O católico, que durante o tempo inteiro conseguira não se exacerbar com o “quinta coluna”, irritou-se com o bobo.

Em primeiro lugar, disse-lhe vivamente, não é verdade que nossa “sorte” esteja jogada. O destino de um país não se resolve de modo inteiramente estúpido e arbitrário, por uma “sorte” supersticiosa que não existe. Acima dos homens está a Providência. E a História mostra que Deus já tem, mais de uma vez, ajudado as nações mal defendidas que empenham em sua defesa todos os seus recursos, e depositam nEle toda a sua confiança. Davi enfrentou o gigante Golias armado apenas de uma pedra. Deus, depois disto, não deixou de ser Deus. Eterno, imutável, Ele ainda tem para com os homens a mesma misericórdia. Mais ainda. Na vigência do Novo Testamento, ao contrário do que acontecia no Antigo, está inteiramente franqueado para os homens o manancial da graça. Por que não teremos confiança ainda maior do que a de Davi? Finalmente, é possível que você fuja e se esconda... para melhor salvar a vida dos doentes, dos pobres, das velhas e das crianças. Graças a Deus, pertenço a outra escola, e considero que é de armas na mão que estes devem ser defendidos, e não no fundo dos porões. Finalmente, se no campo raso os soldados expõem a vida, por que não o farão também os que ficam na retaguarda?

Não, meu amigo. Você é um bobo, mas desses bobos malandros e sem vergonha, que sabe ter bastante malícia para esconder seu pavor atrás de pretextos ardilosos.
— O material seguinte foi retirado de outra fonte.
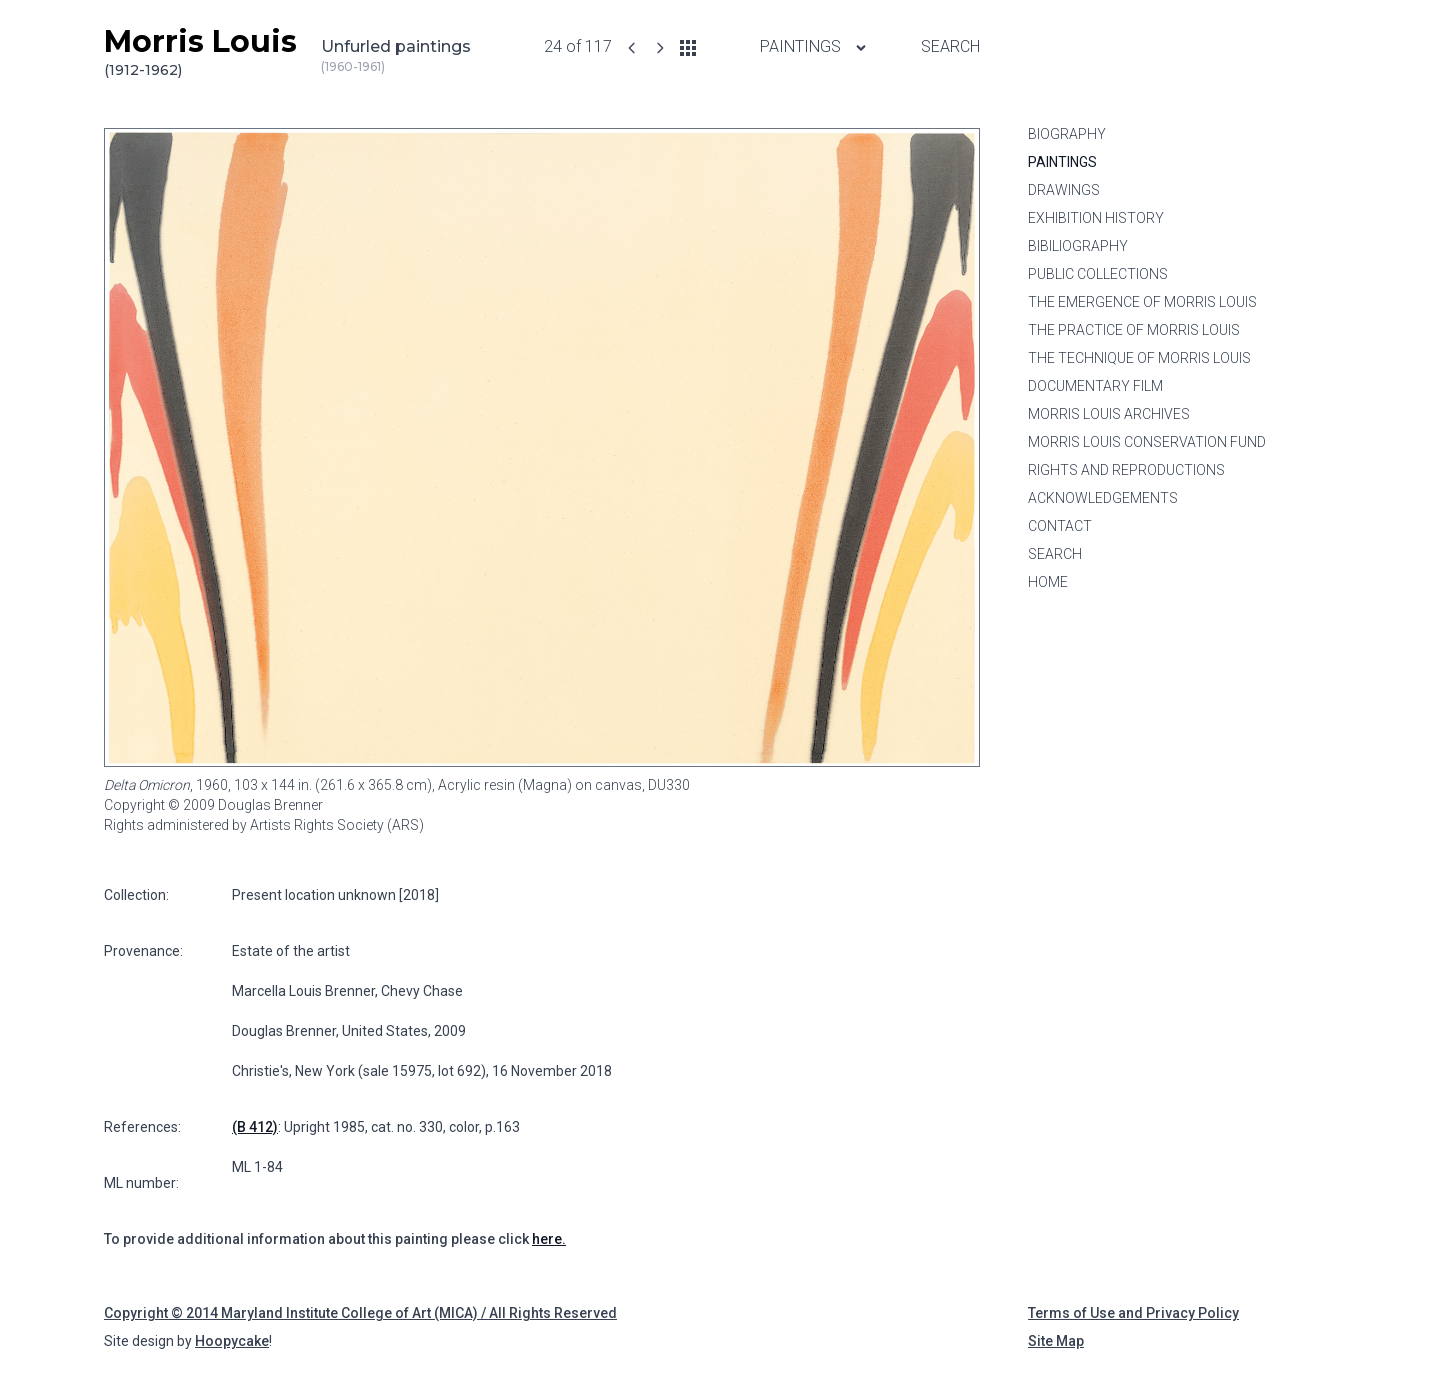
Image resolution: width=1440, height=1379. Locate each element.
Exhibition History (1096, 218)
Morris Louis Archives (1109, 414)
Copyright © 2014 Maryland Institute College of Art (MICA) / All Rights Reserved (360, 1313)
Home (1048, 582)
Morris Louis (200, 52)
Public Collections (1098, 274)
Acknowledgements (1103, 498)
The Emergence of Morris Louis (1142, 302)
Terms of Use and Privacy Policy (1133, 1313)
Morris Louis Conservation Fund (1147, 442)
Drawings (1064, 190)
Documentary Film (1095, 386)
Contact (1060, 526)
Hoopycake (232, 1341)
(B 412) (255, 1127)
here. (549, 1239)
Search (950, 46)
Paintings (1062, 162)
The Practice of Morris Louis (1134, 330)
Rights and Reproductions (1126, 470)
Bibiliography (1078, 246)
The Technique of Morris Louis (1139, 358)
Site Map (1056, 1341)
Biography (1067, 134)
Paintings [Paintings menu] (814, 46)
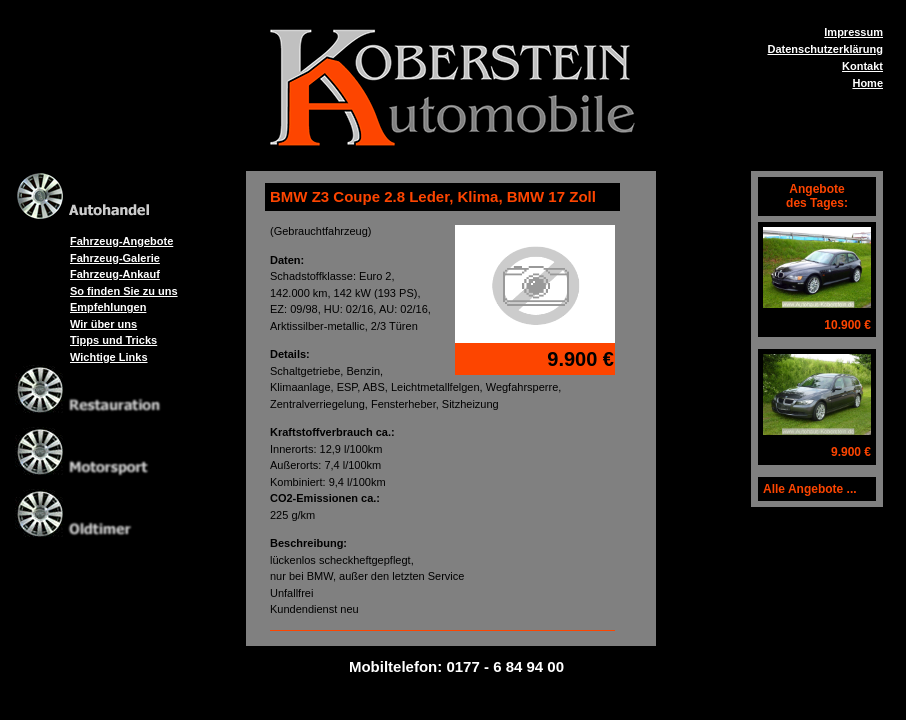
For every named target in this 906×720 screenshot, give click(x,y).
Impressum (853, 32)
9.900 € (851, 452)
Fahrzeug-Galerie (115, 258)
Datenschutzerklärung (825, 49)
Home (867, 83)
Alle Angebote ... (810, 489)
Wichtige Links (109, 357)
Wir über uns (103, 324)
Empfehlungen (108, 307)
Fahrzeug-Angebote (121, 241)
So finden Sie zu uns (124, 291)
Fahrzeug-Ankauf (115, 274)
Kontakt (862, 66)
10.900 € (847, 325)
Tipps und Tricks (113, 340)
O amigo bobo estava estarrecido. Uma descompostura? E como reagir? Brigar? Doe, não é verdade? Ficar quieto? É melhor.

Enquanto isto, o “quinta coluna” sorria, de um sorriso que queria dizer: ele tem toda a razão, todas as resistências são inúteis.

A esta altura, o bobo disse: Não se zangue comigo, quem me disse isto é fulano, e apontou para o “quinta coluna”. É com ele que você deve brigar.

Sentindo-se em contradição consigo mesmo, o “quinta coluna” deu uma gargalhada cínica. O católico o fitou com olhos penetrantes como espadas, e o “quinta coluna” girou sobre os calcanhares, sem dizer uma palavra. O bobo seguiu-o.

A despeito do bulício da rua, ouviu que dizia ao bobo: estes católicos são mesmo uns loucos. Que conto da carochinha, esta história da Providência.

E ainda pude surpreender o bobo, que, embuçado em um longo capote, molemente, em voz desafinada, disse de modo muito sonolento, muito inexpressivo, muito comprido: é meeeesmo!